Blogs have bigger influence on purchase decisions than Facebook has

Technorati, the famous, decade-old blog search engine and blog portal, has released its 2013 Digital Influence Report, which replaces the historical State of the Blogosphere report and deals a lot more with branding and social media marketing. You can download the full PDF here, it’s an interesting read as usual.

We want to highlight one aspect which the Technorati report uncovers and which we find quite fascinating: On page 16 Technorati published a diagram showing which online services are most and least likely to influence online purchases (in the U.S.). The top spot goes to retail sites, where the likelihood that they influence a purchase for obvious reasons is very high, 56 percent. Brand sites do also influence people’s buying behaviour with 34 percent. But close behind, with 31,1 percent, come blogs. In other words: Blogs influence purchases on the web more than Facebook (30,8 percent), YouTube (27 percent) or Twitter (only 8 percent).

That is quite an astonishing result and proves once again the power of blogs.

Technorati

Because of the relevance that blogs do have when people make purchasing decisions, the distribution of brands’ social marketing budgets doesn’t seem to follow any logic, as pointed out by Patrick Lambert on his blog. He highlights another chart from the Technorati report that shows the social budget breakdown of brands. The main share of brands’ social budget is being pumped into Facebook campaigns: 56 percent. YouTube and Twitter each get 13 percent of the total money spent on social media marketing, and only 6 percent are being put to use on blogs.

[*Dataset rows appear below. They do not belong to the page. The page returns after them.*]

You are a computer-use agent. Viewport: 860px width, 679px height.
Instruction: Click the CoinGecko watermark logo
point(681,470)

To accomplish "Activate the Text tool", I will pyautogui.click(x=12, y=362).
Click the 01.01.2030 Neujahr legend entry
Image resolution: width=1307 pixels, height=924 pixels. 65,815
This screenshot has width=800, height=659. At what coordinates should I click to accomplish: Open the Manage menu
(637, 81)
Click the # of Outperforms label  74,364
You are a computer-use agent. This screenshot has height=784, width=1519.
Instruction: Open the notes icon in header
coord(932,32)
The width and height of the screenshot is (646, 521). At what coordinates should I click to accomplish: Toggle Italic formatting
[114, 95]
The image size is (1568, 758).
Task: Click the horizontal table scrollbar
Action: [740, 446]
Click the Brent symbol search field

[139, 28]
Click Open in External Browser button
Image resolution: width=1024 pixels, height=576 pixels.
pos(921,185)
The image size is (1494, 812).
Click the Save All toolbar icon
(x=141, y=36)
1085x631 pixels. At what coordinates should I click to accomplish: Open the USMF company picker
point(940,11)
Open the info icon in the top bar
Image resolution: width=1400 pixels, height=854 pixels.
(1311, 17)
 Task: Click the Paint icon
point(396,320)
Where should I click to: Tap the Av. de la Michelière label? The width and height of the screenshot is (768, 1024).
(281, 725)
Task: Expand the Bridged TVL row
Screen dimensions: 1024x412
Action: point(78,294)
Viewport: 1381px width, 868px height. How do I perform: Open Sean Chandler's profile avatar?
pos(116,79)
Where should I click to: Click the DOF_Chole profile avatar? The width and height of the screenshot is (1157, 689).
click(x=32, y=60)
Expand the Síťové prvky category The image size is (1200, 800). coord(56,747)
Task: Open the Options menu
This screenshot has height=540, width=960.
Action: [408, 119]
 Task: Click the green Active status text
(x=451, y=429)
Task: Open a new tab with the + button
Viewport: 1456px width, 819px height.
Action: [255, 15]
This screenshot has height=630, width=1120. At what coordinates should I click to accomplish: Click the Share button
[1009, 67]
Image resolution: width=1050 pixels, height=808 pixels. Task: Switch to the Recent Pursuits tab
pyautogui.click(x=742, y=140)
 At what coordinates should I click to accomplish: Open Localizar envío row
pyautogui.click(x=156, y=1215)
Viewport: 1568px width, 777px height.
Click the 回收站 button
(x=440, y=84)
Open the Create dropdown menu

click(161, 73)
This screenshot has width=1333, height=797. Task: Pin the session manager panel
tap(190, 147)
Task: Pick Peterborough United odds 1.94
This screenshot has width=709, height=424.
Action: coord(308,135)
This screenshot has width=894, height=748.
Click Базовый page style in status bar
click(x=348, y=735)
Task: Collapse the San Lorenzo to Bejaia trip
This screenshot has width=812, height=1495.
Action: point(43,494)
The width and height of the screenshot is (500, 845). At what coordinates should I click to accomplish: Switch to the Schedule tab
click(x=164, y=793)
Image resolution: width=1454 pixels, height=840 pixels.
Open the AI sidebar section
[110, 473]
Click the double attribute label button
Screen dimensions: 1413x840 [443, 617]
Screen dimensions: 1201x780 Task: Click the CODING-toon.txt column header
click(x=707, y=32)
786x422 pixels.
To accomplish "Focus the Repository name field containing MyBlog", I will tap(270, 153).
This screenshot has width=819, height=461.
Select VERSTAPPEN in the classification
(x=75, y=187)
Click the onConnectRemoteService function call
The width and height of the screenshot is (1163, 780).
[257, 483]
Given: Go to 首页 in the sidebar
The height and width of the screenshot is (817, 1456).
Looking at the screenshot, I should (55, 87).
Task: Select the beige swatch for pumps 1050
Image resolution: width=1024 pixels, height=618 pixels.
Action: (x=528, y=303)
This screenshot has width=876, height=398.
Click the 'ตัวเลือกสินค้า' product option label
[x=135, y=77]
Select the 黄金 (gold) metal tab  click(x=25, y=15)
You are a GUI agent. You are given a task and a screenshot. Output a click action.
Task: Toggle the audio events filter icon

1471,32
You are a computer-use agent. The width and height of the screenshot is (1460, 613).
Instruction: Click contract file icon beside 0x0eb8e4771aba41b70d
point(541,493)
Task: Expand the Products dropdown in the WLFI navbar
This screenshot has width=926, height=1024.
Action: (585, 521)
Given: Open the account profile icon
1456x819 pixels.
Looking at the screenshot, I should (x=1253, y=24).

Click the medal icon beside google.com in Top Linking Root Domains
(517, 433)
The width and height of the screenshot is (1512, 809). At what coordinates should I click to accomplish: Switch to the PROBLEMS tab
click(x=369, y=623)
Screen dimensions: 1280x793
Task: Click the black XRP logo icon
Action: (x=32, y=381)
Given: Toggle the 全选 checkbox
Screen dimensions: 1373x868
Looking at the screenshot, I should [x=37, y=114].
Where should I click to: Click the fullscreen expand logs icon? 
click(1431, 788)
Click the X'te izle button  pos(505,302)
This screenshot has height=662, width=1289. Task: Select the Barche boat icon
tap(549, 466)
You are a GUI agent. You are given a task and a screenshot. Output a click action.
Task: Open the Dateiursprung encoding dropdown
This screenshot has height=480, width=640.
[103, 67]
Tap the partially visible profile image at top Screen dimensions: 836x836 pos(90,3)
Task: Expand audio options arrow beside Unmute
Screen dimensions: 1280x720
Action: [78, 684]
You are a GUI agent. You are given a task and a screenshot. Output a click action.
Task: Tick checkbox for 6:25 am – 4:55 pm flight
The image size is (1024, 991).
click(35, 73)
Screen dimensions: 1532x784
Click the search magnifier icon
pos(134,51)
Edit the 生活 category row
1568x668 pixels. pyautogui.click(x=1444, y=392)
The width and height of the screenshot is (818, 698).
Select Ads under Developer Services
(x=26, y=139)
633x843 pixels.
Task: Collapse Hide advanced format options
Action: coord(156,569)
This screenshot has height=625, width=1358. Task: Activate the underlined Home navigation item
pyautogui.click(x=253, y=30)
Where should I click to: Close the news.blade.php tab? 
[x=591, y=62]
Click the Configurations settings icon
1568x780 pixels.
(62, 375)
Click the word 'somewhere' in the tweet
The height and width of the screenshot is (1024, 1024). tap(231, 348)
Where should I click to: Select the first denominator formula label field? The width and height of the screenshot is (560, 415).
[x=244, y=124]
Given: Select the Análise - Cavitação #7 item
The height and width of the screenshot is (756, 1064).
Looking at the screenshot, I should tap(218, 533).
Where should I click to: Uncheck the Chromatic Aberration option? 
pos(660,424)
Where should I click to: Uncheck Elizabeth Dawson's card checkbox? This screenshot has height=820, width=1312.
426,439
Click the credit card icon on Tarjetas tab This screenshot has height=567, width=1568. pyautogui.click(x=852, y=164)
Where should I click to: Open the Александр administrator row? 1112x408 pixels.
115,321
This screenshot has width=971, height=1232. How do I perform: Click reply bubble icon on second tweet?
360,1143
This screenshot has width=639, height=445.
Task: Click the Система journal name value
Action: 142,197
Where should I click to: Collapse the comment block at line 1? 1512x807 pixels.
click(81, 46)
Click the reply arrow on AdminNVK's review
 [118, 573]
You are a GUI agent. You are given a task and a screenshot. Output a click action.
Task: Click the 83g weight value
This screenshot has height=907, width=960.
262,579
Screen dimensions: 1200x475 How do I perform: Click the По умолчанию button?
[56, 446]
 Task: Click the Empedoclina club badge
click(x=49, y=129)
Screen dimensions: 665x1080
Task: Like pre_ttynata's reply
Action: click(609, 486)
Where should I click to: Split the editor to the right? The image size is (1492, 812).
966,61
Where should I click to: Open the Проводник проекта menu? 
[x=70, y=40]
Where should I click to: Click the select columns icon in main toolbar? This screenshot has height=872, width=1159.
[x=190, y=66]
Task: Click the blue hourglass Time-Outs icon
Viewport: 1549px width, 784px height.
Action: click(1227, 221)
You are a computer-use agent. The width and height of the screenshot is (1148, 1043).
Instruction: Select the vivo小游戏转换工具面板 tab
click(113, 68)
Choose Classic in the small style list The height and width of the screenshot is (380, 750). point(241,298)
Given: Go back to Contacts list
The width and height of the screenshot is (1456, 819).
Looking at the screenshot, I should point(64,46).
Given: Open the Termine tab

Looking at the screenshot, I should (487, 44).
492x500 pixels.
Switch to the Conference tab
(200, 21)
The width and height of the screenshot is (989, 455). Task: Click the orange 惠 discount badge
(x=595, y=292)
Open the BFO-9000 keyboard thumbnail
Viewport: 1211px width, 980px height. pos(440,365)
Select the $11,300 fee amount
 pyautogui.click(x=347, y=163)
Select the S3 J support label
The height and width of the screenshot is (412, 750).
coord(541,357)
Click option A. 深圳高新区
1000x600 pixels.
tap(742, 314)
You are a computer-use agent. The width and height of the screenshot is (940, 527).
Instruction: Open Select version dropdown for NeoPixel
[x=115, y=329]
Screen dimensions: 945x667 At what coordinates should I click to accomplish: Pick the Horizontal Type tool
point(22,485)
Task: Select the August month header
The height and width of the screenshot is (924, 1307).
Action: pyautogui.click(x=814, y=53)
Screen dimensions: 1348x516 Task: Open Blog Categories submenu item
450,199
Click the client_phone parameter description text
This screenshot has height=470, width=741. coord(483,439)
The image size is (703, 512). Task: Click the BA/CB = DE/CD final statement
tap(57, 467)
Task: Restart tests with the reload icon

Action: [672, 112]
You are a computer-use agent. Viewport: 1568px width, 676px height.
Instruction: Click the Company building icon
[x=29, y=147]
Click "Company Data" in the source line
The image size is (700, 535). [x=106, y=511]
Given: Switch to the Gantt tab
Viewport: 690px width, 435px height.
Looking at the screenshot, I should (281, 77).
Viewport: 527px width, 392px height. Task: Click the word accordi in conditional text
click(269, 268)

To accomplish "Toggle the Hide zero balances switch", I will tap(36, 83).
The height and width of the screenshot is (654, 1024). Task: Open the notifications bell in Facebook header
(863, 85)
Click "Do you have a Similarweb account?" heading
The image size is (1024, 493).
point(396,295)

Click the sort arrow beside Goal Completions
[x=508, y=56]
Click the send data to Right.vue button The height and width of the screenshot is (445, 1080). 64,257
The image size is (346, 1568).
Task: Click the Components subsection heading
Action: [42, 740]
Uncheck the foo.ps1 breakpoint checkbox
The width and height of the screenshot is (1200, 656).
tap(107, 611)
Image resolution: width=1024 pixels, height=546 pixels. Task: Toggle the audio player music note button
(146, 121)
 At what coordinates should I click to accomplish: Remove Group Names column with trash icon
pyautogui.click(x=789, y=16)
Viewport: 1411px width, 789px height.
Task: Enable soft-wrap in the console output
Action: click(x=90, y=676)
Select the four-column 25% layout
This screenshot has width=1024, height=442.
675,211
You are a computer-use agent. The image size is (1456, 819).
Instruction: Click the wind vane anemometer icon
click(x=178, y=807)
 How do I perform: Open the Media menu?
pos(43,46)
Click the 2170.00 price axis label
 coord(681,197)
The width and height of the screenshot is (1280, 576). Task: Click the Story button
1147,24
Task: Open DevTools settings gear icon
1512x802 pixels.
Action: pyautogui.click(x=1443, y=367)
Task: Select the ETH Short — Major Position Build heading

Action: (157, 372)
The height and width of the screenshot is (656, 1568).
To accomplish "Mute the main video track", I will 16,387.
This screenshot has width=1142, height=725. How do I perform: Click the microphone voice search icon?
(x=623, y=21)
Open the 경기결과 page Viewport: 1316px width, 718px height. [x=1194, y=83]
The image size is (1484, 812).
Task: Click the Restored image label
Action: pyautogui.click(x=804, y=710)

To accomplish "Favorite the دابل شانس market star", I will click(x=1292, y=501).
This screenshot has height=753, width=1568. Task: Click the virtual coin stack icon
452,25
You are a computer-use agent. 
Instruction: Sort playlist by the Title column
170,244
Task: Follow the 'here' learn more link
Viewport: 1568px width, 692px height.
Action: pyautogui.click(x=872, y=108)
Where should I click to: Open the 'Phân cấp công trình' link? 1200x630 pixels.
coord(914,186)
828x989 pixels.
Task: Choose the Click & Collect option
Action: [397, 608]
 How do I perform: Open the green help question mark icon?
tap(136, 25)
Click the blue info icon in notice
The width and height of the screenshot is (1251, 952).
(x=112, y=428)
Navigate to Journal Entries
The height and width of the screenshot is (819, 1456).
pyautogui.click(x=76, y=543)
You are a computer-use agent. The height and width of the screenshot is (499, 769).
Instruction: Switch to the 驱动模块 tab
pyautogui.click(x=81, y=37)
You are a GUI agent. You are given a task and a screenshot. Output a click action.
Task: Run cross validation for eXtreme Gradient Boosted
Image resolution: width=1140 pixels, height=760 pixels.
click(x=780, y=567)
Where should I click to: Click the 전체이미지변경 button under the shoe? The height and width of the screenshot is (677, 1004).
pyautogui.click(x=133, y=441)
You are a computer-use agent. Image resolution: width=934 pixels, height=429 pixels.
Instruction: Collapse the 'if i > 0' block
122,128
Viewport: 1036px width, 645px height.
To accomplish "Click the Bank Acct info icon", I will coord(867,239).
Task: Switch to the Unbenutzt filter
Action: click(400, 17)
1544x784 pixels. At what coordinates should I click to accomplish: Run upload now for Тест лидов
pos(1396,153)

So while blogs have a bigger impact on purchasing decisions than Facebook, they only get a fraction of the brands’ advertising dollars.

That obviously doesn’t make sense, and it presents a big opportunity for all companies and brands that understand the power and relevance of blogs in the social media marketing mix.

All that means that 2013 could be the year when blogs get back into the brands’ focus. According to the statistics above, they should.